コロナ禍のみならず、不況、恐慌など非常事態の際、最初にカットされるのは腕時計やバッグなどの高級品や旅行のようなぜいたく品であるのは自明の理であり、今回の調査で明らかなようにブランド品は昨年3月との比較で20.9%、カテゴリー別減少予測トップ、旅行が17.8%で2位となっている。
旅行は人流を抑制するために自粛が要請され、ホテルや観光バスなど旅行関連業者への休業要請などもあり、消費が大きく影響された。この2つのカテゴリーは4月下旬に緊急事態宣言が発出した後の5月調査でも同様、それぞれ25.7%、24.5%とワースト2を占めている。
次に消費が減少すると予測されているのはスポーツ用品で、昨年と今年の3月調査では15.7%減少、5月調査では19.2%の減少で、第3位。
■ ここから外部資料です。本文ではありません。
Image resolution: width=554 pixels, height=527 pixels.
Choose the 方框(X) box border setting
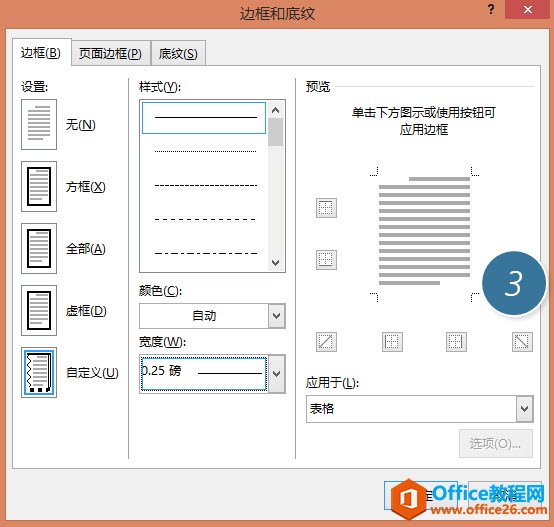point(39,186)
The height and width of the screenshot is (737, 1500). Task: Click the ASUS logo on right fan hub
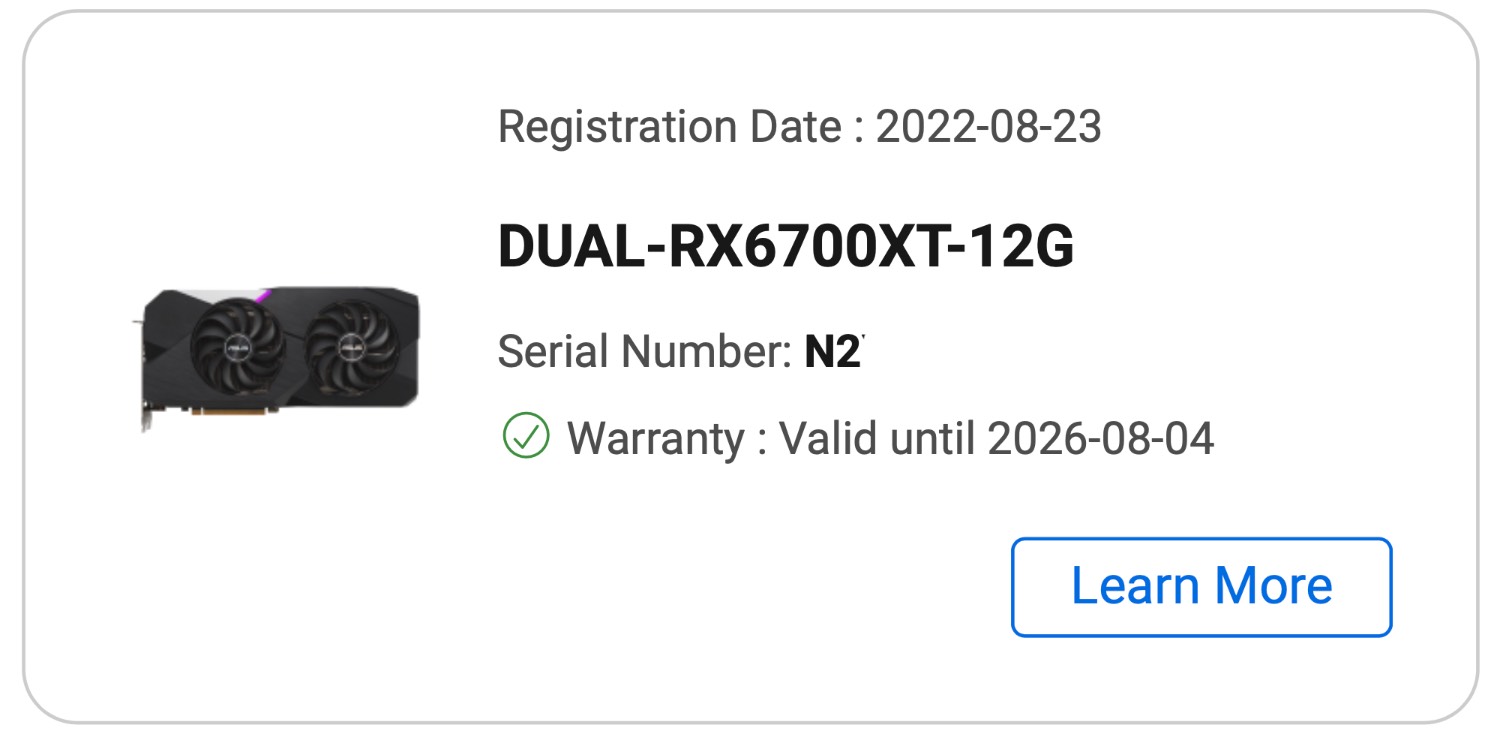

スポーツは種目によっては大勢が密集したり、密接になったりすることに加えて、スポーツ場所の閉鎖や使用制限が原因でスポーツ用品の購入減少が予測される。
アルコール飲料、及び外食・娯楽も3月調査でそれぞれ7.8%、7.1%の減少予測、この2カテゴリーでは3月調査ではそれほど差がない。一方、外食・娯楽については、営業時間短縮要請の影響で消費減少は去年と今年の5月調査ではその減少予測はさらに13.0%にまで拡大している。
ファッション、スキンケア・コスメは、外出自粛や在宅勤務の影響で必要性が減り、それに伴い消費予想も3月調査でファッションが5.5%、スキンケア・コスメが2.6%の減少、5月調査でさらに拡大し、それぞれ9.5%、7.6%の減少となっている。
電子製品は3月調査で2.2%の減少、5月調査で7.6%の減少となった。スマホやゲーム機、パソコンなど、ステイホーム時に使える電子製品は今後3か月で需要が激増すると見込んだが、実際には昨年初頭に始まったコロナ禍が一年以上続き、必要な人はすでに購入していると思われる。
その他、健康食品と家電も3月調査3%以上、5月調査6~8%とこれもやはり減少が予測されている反面、3月調査も5月調査も消費が増えると予測されているのがパッケージ食品と家庭用品である。パッケージ食品は3月調査では2.0%の微増であったが、5月調査では0.9%減少している。これはやはり4月25日の第3回緊急事態宣言の発出が原因と考えられる。
今後個人消費増加が予想できるのは家庭用品とDIY用品か
カテゴリー別支出では家庭用品のみ3月調査でも5月調査でも連続で消費増加が見込まれている。ステイホームや在宅勤務が推奨され、実際に増えている現状においては、より充実した労働環境や快適な生活を求めてDIYに時間が割ける人が多くなってきたためではないかと思われる。